▶ Exercise objective
State how many lines in the records hold the word "agent", giving the number and no other text.

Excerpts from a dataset
* * * * *
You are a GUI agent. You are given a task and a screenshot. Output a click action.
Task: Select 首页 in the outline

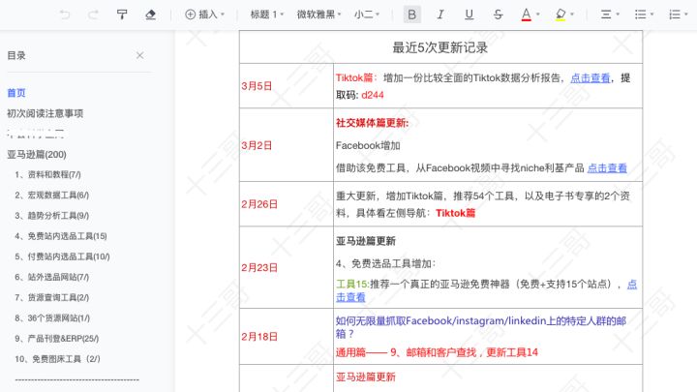click(16, 93)
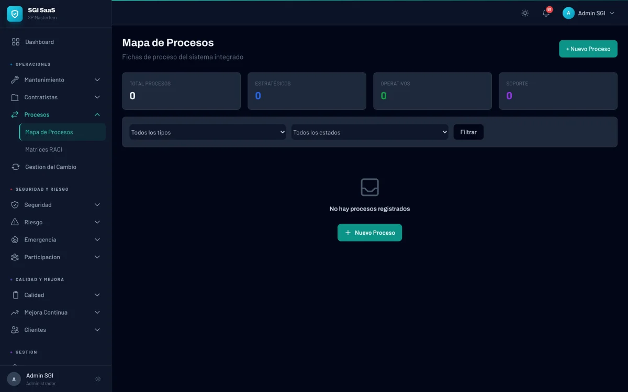Click the notifications bell icon
This screenshot has height=392, width=628.
[x=546, y=13]
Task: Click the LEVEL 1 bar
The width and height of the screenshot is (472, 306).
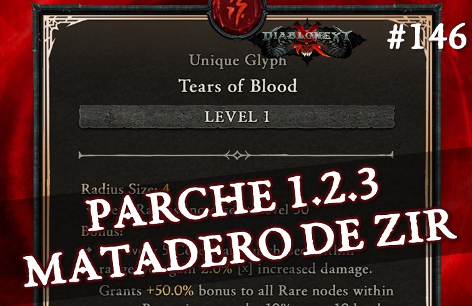Action: [x=237, y=117]
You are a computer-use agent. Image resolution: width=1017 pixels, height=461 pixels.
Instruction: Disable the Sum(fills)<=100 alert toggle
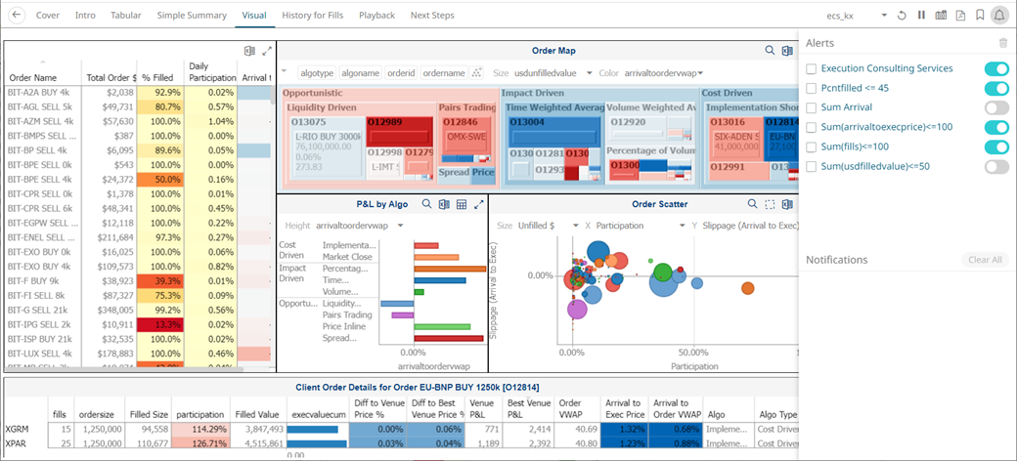coord(996,147)
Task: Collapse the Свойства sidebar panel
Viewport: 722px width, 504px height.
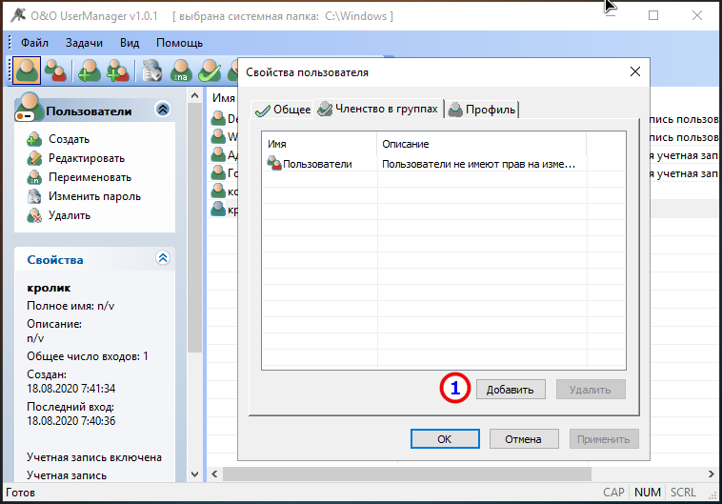Action: point(163,257)
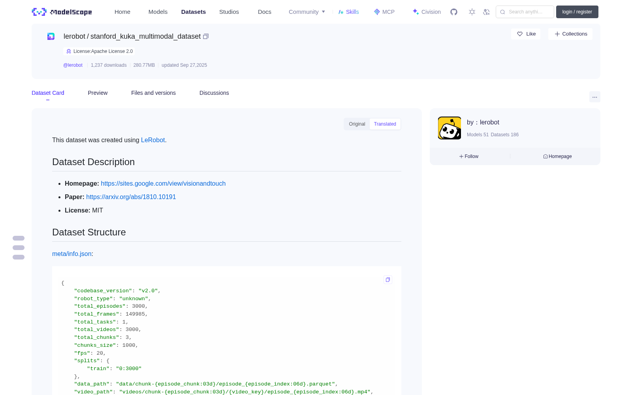Copy dataset name with the copy icon
Screen dimensions: 632x395
click(x=206, y=36)
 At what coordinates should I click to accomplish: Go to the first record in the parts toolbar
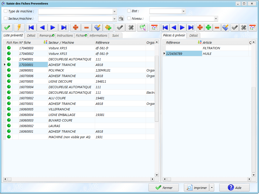pyautogui.click(x=165, y=28)
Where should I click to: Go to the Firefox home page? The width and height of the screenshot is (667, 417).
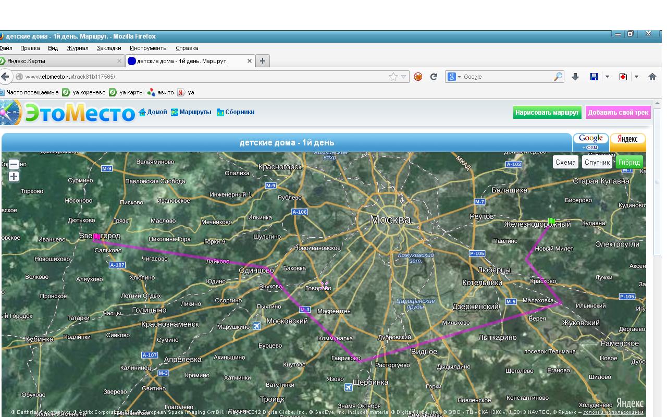coord(652,77)
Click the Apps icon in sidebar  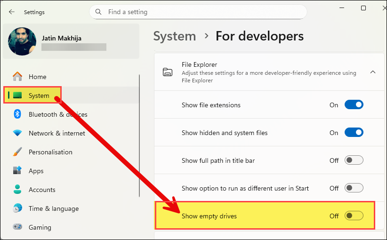click(17, 171)
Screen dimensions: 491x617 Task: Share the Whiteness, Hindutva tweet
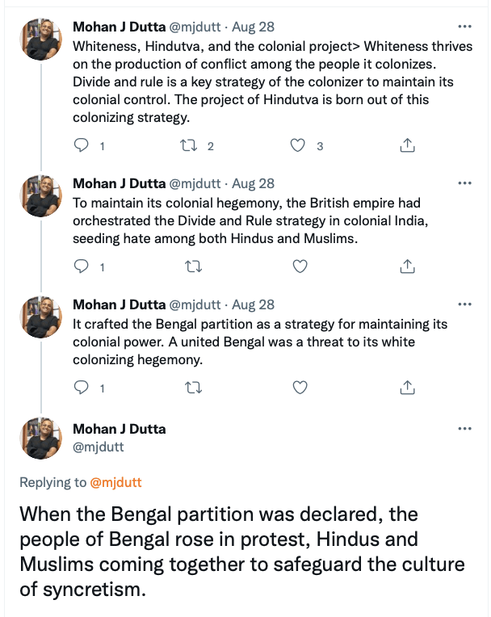408,146
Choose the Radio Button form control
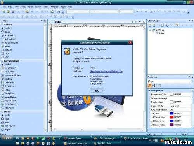The width and height of the screenshot is (194, 146). [9, 104]
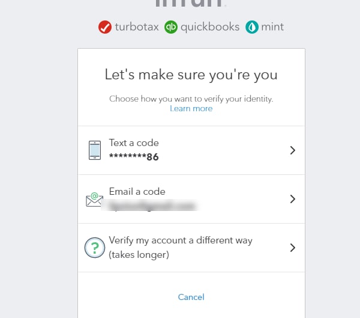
* * * * *
▶ Exercise answer
2